Budget woes are denting the ability of Obama's critics to fight back.

ByABC News
March 15, 2009, 10:59 PM

WASHINGTON -- Some of the special-interest groups opposed to tax increases or spending cuts in President Obama's proposed 2010 budget plan are facing a more immediate pocketbook problem: The recession has sapped their ability to fight back.

Farmers, charities and marketers of student loans are among the threatened groups guarding their money this year as they mull how to counter Obama's proposals. Even the powerful Business Roundtable, which spent $13.3 million to lobby on federal issues in 2008, is hoping to save on advertising costs.

"We're going to be very careful with our resources," says John Castellani, president of the association of corporate CEOs. The recession, he says, is affecting "anyone's ability to advertise."

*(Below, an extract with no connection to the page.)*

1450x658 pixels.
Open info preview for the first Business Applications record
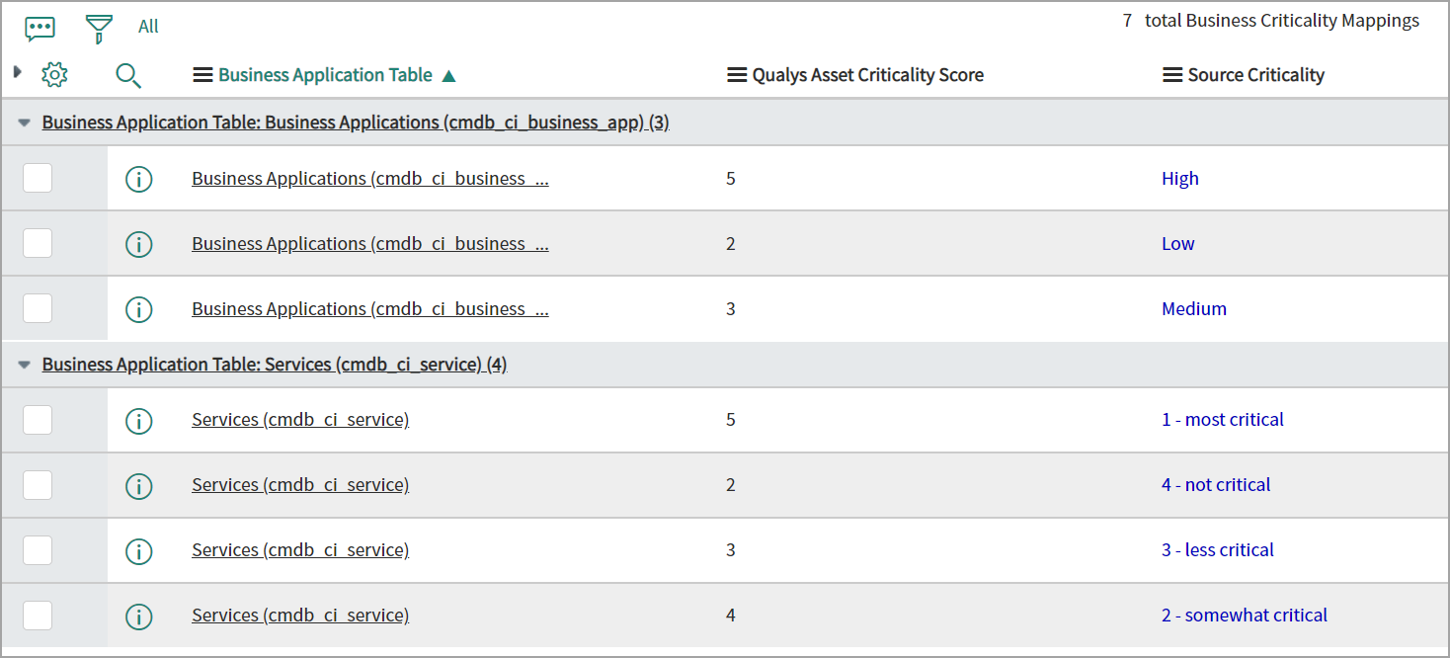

Not all interest groups are retrenching. The American Petroleum Institute went on the attack last week with a radio ad criticizing what it said would be "massive new taxes and fees on America's oil and natural gas industry" costing "thousands of American jobs." Insurers and drugmakers who face possible reductions in health care spending also are prepared to run ads.

Those industries, along with electric utilities, spent more on lobbying in 2008 than anyone else, according to the non-partisan Center for Responsive Politics. The pharmaceutical and health products industry led the way with $231 million.

"We don't see any need right now for any sort of advertising campaigns," says Billy Tauzin, president of Pharmaceutical Research & Manufacturers of America.

The drug industry's trade group spent more than $20 million on lobbying last year.

Health care industry: Too soon to tell

Health insurers, who helped kill the overhaul effort in 1994 with its "Harry and Louise" ad campaign, are holding their fire this time. "It's too early to tell" if ads will be aired, says Robert Zirkelbach, spokesman for America's Health Insurance Plans.

Some activists expect big money to flow eventually, especially on health care, where Obama is proposing the first full-scale overhaul since 1993. Rick Scott, a former industry executive who says he has invested $5 million of his own money in an ad campaign aimed at preserving choice and competition in the system, notes health care represents one-seventh of the economy.